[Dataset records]
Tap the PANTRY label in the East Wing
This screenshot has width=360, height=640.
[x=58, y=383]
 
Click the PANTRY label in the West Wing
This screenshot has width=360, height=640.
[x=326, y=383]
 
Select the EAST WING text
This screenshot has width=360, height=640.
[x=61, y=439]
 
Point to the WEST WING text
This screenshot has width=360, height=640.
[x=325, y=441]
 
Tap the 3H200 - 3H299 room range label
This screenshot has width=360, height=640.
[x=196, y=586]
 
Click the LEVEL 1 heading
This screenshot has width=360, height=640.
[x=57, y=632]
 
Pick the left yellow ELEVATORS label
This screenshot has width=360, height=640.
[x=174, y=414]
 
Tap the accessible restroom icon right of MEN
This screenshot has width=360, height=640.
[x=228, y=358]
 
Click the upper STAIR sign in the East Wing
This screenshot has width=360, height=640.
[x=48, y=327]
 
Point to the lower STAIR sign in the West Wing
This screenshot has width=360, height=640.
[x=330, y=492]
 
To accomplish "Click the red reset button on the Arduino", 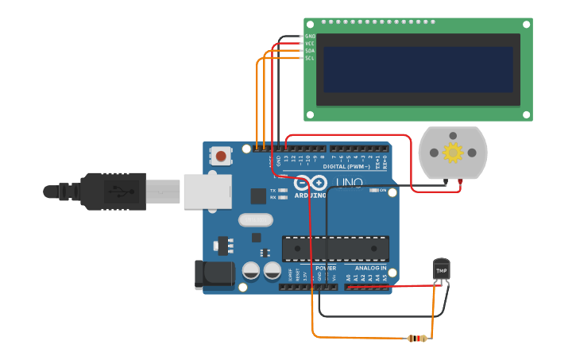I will click(221, 156).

STATED GOAL:
Pull out every line in the records above that contains the string "text", matching its case exactly.

ANSWER TO THE PROBLEM:
Select the EAST WING text
Point to the WEST WING text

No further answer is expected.